(AUSGEWÄHLTER AUSZUG)
%%

Nach Auswertung von KNV liegt Bastei Lübbe mit durchschnittlich 15,11 Euro für Belletristik zumindest im Hardcover schon jetzt höher als die übrigen Verlage mit 13,19 Euro.
Das ist aber immer noch erschütternd niedrig. 1999 lag der – vom Kunden akzeptierte – Preis für ein Hardcover bei 45 D-Mark, das Taschenbuch kostete 18,80 D-Mark. Bei der Umstellung auf den Euro wurden die Bücherpreise abgesenkt, Taschenbücher im Schnitt auf 9,99 Euro und Hardcover auf etwa 20 Euro. Wir Verlage haben es schlicht versäumt, die Preise entsprechend anzupassen.

Mit Unterstützung des Instituts Nymphenburg wollen Sie jetzt herausfinden, was Bücher kosten dürfen. Wie läuft das ab?
Der Kunde wird vor eine fiktive Kaufentscheidung gestellt und gleichzeitig wird sein reales Verhalten beobachtet. Miteinander korreliert, ergibt sich daraus nach bestimmten psychologischen Parametern ein ziemlich genaues Bild, ob die Aussage "Ja, ich würde auch mehr bezahlen" valide ist. Um politisch erwünschte Antworten zu verhindern, haben wir ein Instrumentarium gewählt, das mit tatsächlichen Beobachtungen des Kundenverhaltens einhergeht. Am Ende wollen wir Antwort auf die Frage, welche Rolle der Preis im Gesamtkonzert aller anderen Kauffaktoren spielt.

Wie muss man sich das im Detail vorstellen?
Die Studie wird in Buchhandlungen in Deutschland und Österreich durch­geführt, pro Buchhandlung soll es 70 bis 80 Kundenbeobachtungen mit anschließenden Interviews geben, die von psychologisch geschulten Mit­arbeitern durchgeführt werden. Der entsprechen­de Fragebogen ist derzeit in der Entwicklung.

Ein Titel, drei Preise – sind solche Versuchsanordnungen geplant?
Wir werden im Versuch einen Roman von Rebecca Gablé als Taschenbuch für 12,99 Euro, als Paperback für 16,99 Euro und im Hardcover für 26 Euro präsentieren – jeweils den gleichen Titel. Wo greift der Kunde zuerst hin? Laut Lehrbuch wird die mittlere Preislage favorisiert. Wenn sich das bestätigen sollte, könnte man zum Beispiel im Weihnachtsgeschäft zum normalen Hardcover eine besonders ausgestattete hochpreisige Ausgabe parallel anbieten. Vermutlich würde der Käufer dann zum normalpreisigen Hardcover greifen, in dem Bewusstsein, ein Schnäppchen zu machen. Solche Dinge werden wir durchdeklinieren.

%%

(AUFGABE 1) Schreiben Sie einen Abschnitt aus dem Auszug über Buchpreise wortgetreu ab: Beginnen Sie bei den Worten „Das ist aber“ und enden Sie nach „läuft das ab?“.
(AUFGABE 2) Geben Sie einen Teil der Datensätze erneut wieder und ersetzen Sie dabei „gear“ durch „cog“, ohne sonst etwas zu ändern. Beginnen Sie bei der Zeile mit „The image size“, hören Sie am Ende der Datensätze auf und lassen Sie die Bilder weg.
Auszug und Datensätze haben unterschiedliche Quellen.

(ZU VERARBEITENDE DATEN)
%%

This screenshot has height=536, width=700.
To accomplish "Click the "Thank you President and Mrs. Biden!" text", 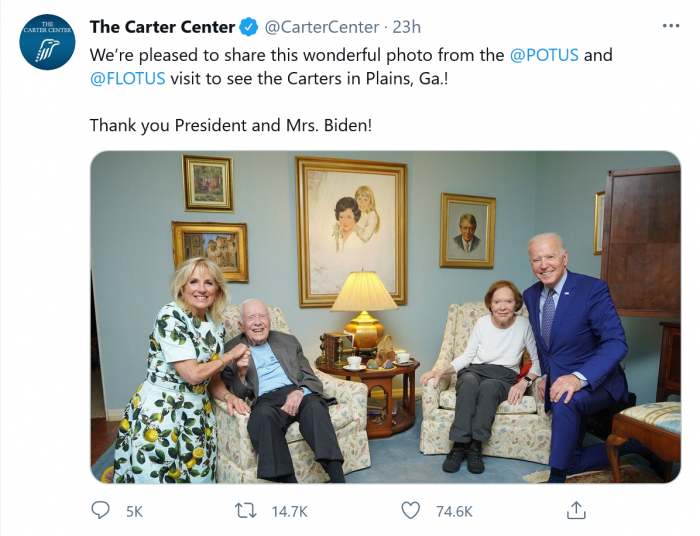I will point(230,125).
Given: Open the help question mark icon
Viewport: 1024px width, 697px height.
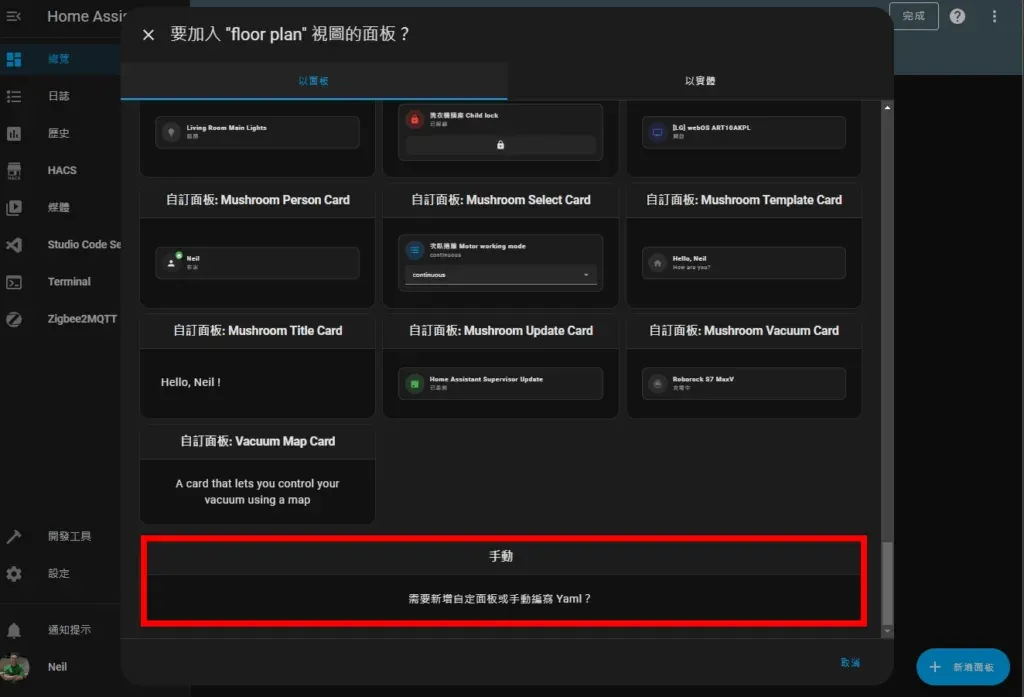Looking at the screenshot, I should click(957, 16).
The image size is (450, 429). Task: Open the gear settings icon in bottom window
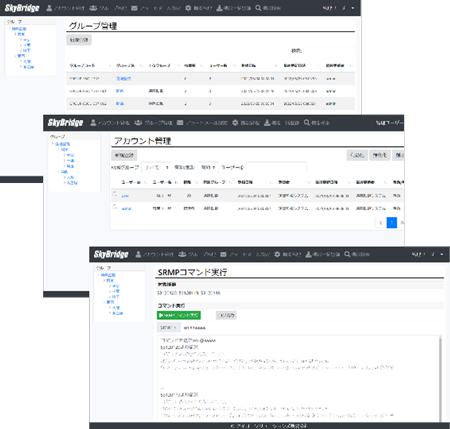click(277, 254)
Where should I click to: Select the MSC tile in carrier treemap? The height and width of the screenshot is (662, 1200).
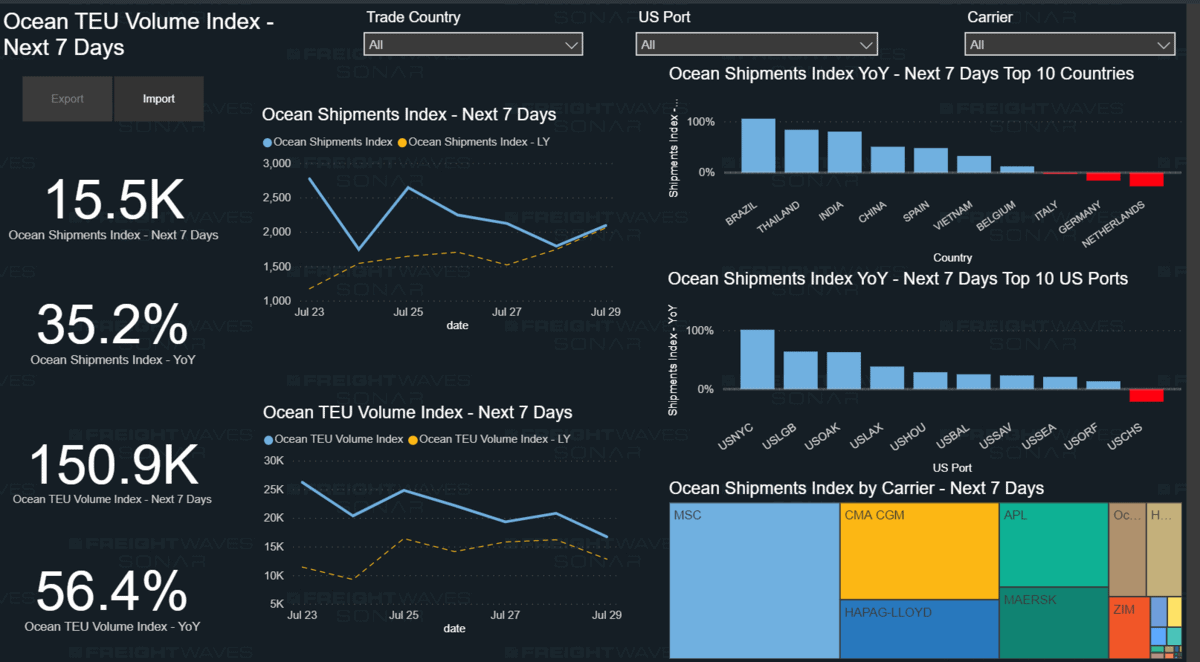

%%

(RICHTIGE ANTWORT 1)
Das ist aber immer noch erschütternd niedrig. 1999 lag der – vom Kunden akzeptierte – Preis für ein Hardcover bei 45 D-Mark, das Taschenbuch kostete 18,80 D-Mark. Bei der Umstellung auf den Euro wurden die Bücherpreise abgesenkt, Taschenbücher im Schnitt auf 9,99 Euro und Hardcover auf etwa 20 Euro. Wir Verlage haben es schlicht versäumt, die Preise entsprechend anzupassen.

Mit Unterstützung des Instituts Nymphenburg wollen Sie jetzt herausfinden, was Bücher kosten dürfen. Wie läuft das ab?

(RICHTIGE ANTWORT 2)
The image size is (450, 429). Task: Open the cog settings icon in bottom window
click(277, 254)
Where should I click to: Select the MSC tile in carrier treemap? The height and width of the screenshot is (662, 1200).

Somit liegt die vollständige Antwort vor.